More accurately, eventually one side perceives the cost of continuing as outweighing the expected benefits. Battlefield casualties are usually a significant factor in generating that perception, but other costs are also often factors, and more importantly shifting perception of what can actually be achieved by continuing the war is usually a factor.

> There will be no flag-draped coffins to discourage a nation with a fully automated army.

Only true if the other side exclusively targets the automated army. Which is one reason that won't happen.

1 comments

You don't need a sky full of drones to attack another country that has an army of drones. You need only a nuclear warhead delivered via cargo container to a strategic port by cargo ship.
That's just a scaremongering clishé, in reality you don't need anything other than good old TNT or a lot of magnesium to cut the ship in half.

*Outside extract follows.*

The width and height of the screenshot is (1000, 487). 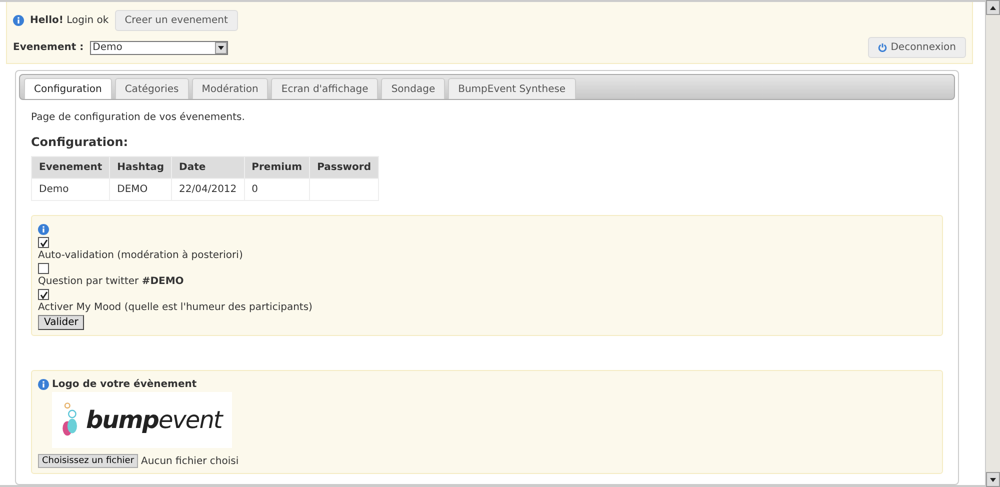 What do you see at coordinates (138, 118) in the screenshot?
I see `intro-text: Page de configuration de vos évenements.` at bounding box center [138, 118].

Blow the port. You have just wrecked at least a digit percent of that nation's GDP, the cargo ship (net present value of its production capacity loss), especially if you can manage to get your container at the bottom of the stack, you disabled the port (if you blow it in a narrow place you cut off the port until they remove the wreck and/or dredge a new deep enough way).

And even if you don't achieve any of this, do it a few times and insurance premiums will rise considerably, people will be demanding "ACTION", and so on.

Of course, in a war, effective home propaganda can stifle these sentiments and you might be shooting yourself in the foot indirectly if you turn the civilian population against yourself.